What the 2012 Library Levy Means for the Montlake Branch

Image: seattlepi.com

The Seattle City Council recently voted to send a 7-year, $123 million library levy to the August 7th ballot. The levy would restore funding to library services that have been cut in recent years. What specifically does this mean for the Montlake Branch? The benefits are spelled out by the SPL here:

  • Open 1-5 p.m. Sunday
  • Restore basic on-site reference staff
  • Add books, electronic books, movies and music and reduce wait times, especially for popular titles
  • Expand children’s collection of books systemwide to support early literacy and early learning
  • Eliminate one-week systemwide closure
  • Upgrade technology services, including computers, software, printers, copiers, online services and infrastructure
  • Increase maintenance, including specialized cleaning and furniture care, periodic restroom updates, major maintenance

The levy would add about $15 of property tax for every $100,000 of value, or cost the median homeowner in Seattle $52 a year.
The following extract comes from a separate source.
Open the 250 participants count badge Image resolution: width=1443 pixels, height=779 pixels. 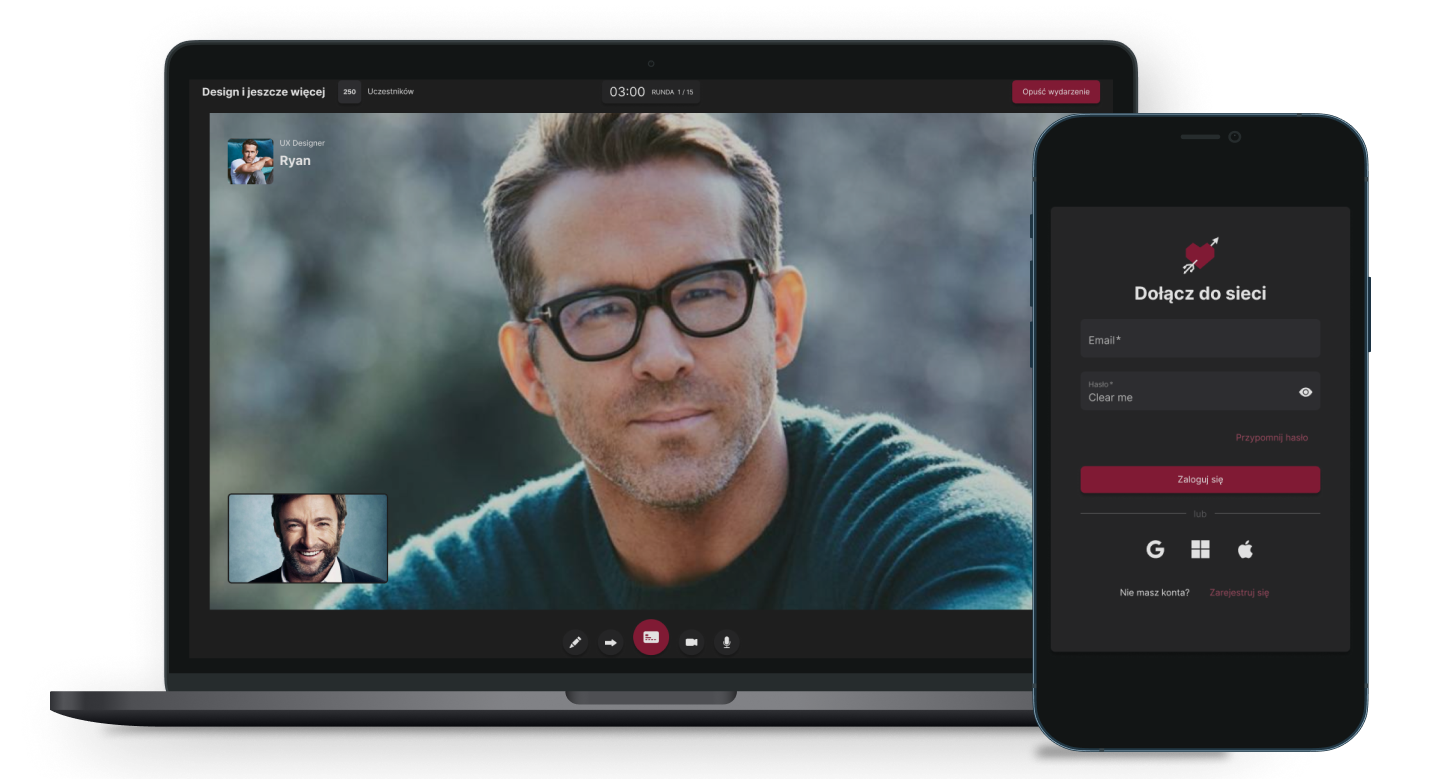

The back story, however, is the city’s expected budget cuts coming next year that might further diminish the library general fund. This levy would in part restore past cuts and but also hedge against future cuts. If it passes, and city officials look cynically toward the levy supplement, the near future may still end up looking more like the status quo of Friday / Sunday closures and a one-week summer furlough. If it doesn’t pass, library services could be cut even closer to the bone. It’s important to let City Hall know that libraries cannot sustain further general fund cuts.

2 thoughts on “What the 2012 Library Levy Means for the Montlake Branch

  1. What do you mean “if the city looks cynically towards the levy supplement”? I’d interpret that to mean that they would just take the money from a levy and put it into the general fund. Is that legal? If they did, I’d say its time to raise a big fuss.

  2. Levy funds and the city’s general fund are two totally separate things. If voters pass the levy, the city should see that as a strong affirmation of library services and then NOT cut the library’s general funds next year. If they do that, then yes, it’s time to raise a fuss.